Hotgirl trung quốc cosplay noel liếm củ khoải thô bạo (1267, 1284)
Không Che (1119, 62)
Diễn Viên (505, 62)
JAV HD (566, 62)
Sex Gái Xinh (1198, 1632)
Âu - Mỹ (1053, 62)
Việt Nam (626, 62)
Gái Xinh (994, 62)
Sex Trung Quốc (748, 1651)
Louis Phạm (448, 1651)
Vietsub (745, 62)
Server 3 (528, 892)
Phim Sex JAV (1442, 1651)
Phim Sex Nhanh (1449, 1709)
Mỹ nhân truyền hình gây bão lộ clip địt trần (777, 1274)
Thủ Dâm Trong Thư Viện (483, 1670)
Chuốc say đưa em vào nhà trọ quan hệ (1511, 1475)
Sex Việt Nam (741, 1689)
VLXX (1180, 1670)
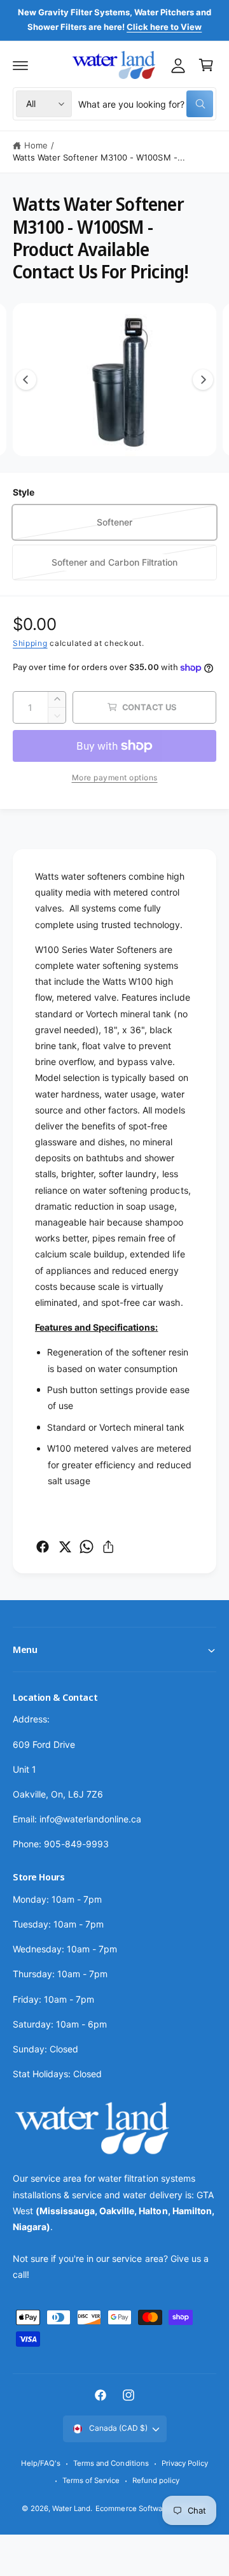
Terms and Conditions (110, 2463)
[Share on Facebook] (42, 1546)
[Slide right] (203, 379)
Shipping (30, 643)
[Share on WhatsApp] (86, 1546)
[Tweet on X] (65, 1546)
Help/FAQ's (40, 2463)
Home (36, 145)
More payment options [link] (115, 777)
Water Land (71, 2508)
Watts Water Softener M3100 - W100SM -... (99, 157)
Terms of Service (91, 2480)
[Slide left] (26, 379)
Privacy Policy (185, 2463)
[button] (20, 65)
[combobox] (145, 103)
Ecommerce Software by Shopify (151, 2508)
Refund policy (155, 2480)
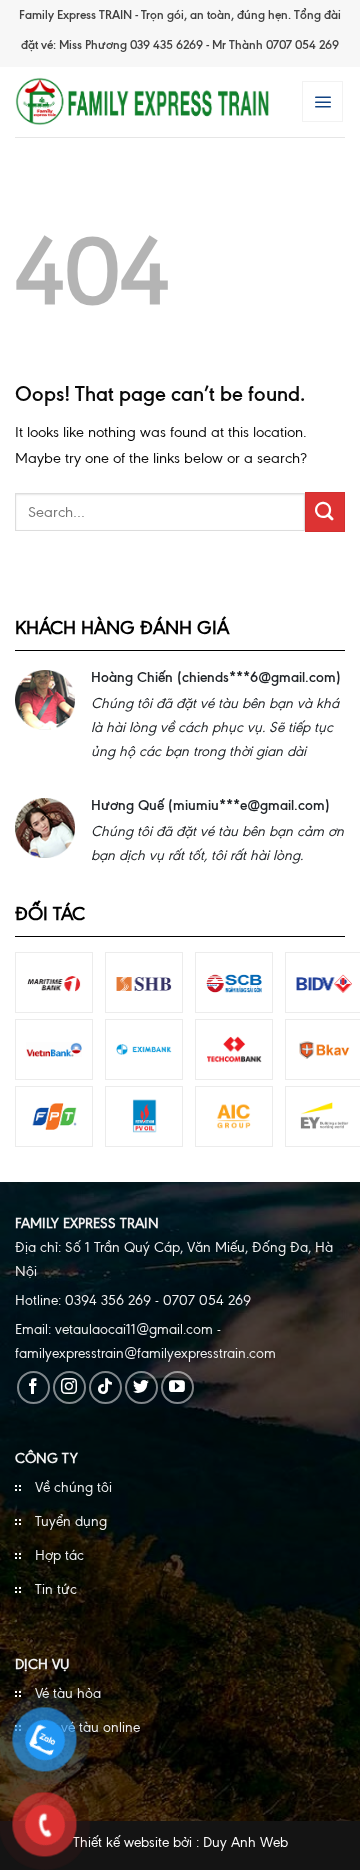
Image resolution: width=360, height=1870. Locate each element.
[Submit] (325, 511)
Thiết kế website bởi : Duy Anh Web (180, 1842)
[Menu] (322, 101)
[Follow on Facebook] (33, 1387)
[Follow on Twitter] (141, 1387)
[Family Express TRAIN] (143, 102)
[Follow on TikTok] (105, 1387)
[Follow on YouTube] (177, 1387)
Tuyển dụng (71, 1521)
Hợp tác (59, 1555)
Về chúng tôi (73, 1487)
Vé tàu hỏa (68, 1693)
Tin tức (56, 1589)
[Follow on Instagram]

━━━━━━━━━━━━━━━━━━━━━━━━━━━━━━

Where the string "Terms" occurs in a line of the material above, copy the whole line.

Terms and Conditions (110, 2463)
Terms of Service (91, 2480)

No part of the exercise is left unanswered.